« On ne peut pas voir le pharmacien d’officine rester en arrière car il doit jouer un rôle de facilitateur ! », affirme Éric Salat, directeur des programmes pédagogiques Think Meded et membre du Collectif interassociatif TRT-5. C’est une des idées-forces à retenir de la table ronde qui a été organisée par l’Association française des pharmaciens catholiques au dernier salon Pharmagora sur le thème : « Prescriptions et délivrances à distance, sécurité et confidentialité en jeu ». Avec lui, deux autres intervenants. Christophe Courage, avocat et membre de l’Association française du droit de la santé, a rappelé la législation qui s’est mise en place depuis 2012 pour encadrer le commerce électronique du médicament. Mais ce sont les enjeux éthiques qu’il s’est efforcé de développer. Ainsi la question de la sécurité du patient avec le risque d’usurpation d’identité. Ou celle de l’absence d’interaction pharmacien-patient avec le recours aux réponses automatisées reléguant aux oubliettes le devoir de conseil du pharmacien. Delphine Chadoutaud, pharmacienne, vice-présidente du syndicat de l’Essonne et animatrice du blog pharmaciensencolere.fr, conteste la transformation de site officinal en site exclusivement marchand, et ajoute : « La chaîne du médicament a été parfaitement sécurisée en France, mais la décision de vente de médicaments par Internet a été accueillie pour la plupart d’entre nous comme un véritable pavé dans la mare ! » Elle évoque elle aussi le risque de passer à côté d’une pathologie importante tant qu’on n’a pas le patient en face de soi. « Car rien ne peut remplacer le relationnel direct pour appréhender le maximum d’éléments qui conduisent au soin le plus adapté. »

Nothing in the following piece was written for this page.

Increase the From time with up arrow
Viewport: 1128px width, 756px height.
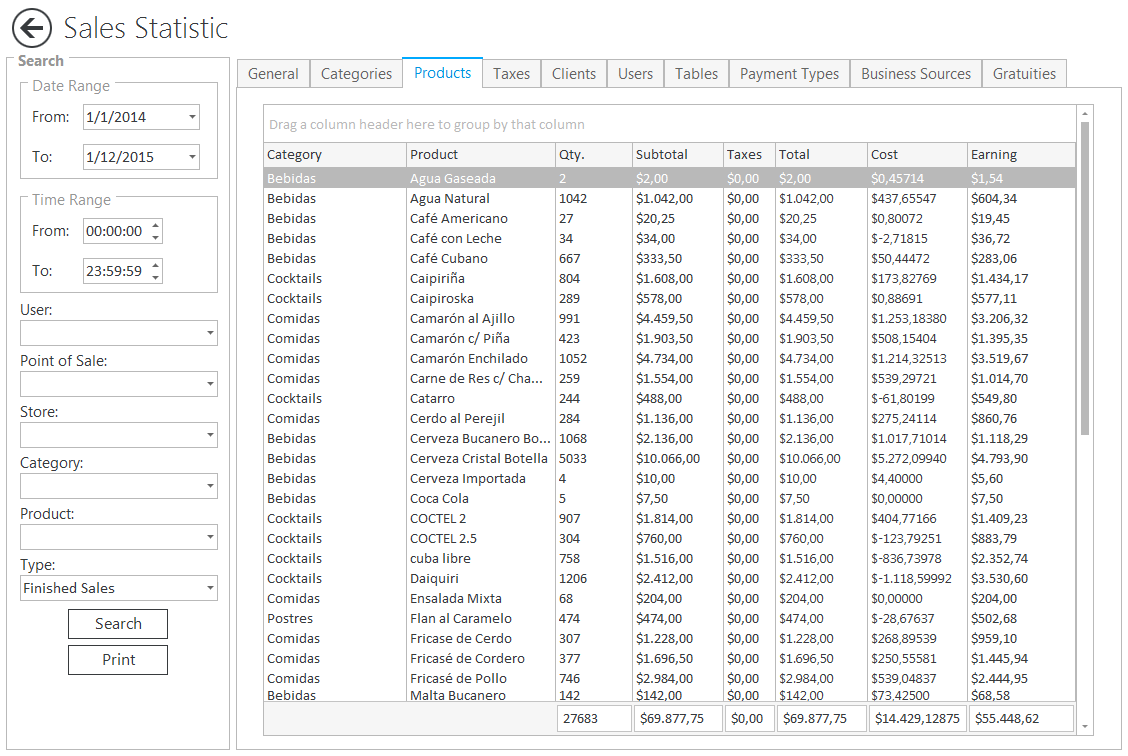(x=155, y=225)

Si certains font le choix de s’engouffrer dans ce nouveau commerce promouvant une hyperconsommation de médicaments et de produits de toutes natures, on peut aussi se demander comment profiter de ces technologies pour développer de nouveaux services. C’est ici qu’Éric Salat se réfère à son expérience personnelle : gravement malade, il a réussi à faire collaborer le pharmacien de l’hôpital dans lequel il était hospitalisé et son pharmacien de ville. Puis, sur sa demande, l’ensemble des prescriptions des médecins spécialistes transitait par l’intermédiaire des pharmaciens hospitaliers vers son pharmacien de ville, lequel assurait le lien avec le médecin traitant. C’est ainsi que « ce pharmacien a développé un rôle de facilitateur. Car, d’une part, dans chaque parcours de soin, vous êtes le passage obligé puisque vous détenez le médicament. Ce médicament qui est à la fois sésame et danger, vous en êtes l’expert pour en assurer la meilleure utilisation et éviter toute erreur. D’autre part, en vous rapprochant des patients aux pathologies lourdes (par exemple en assurant la livraison des médicaments), vous facilitez leur accès aux soins et les aidez à retrouver davantage d’autonomie ».
« C’est un rôle à reconquérir car il y a risque sur l’organisation des soins au cas où des sociétés privées interviendraient. » L’outil électronique doit être utilisé de telle manière qu’il vienne renforcer sécurisation et confidentialité des données : « La m-santé doit passer par des plates-formes localisées, avec des filtres humains, et les pharmaciens pourraient être les premiers de ces filtres. » Bel avenir pour ceux qui feront le choix de se positionner comme acteur de proximité dans cette nouvelle forme de chaîne du soin.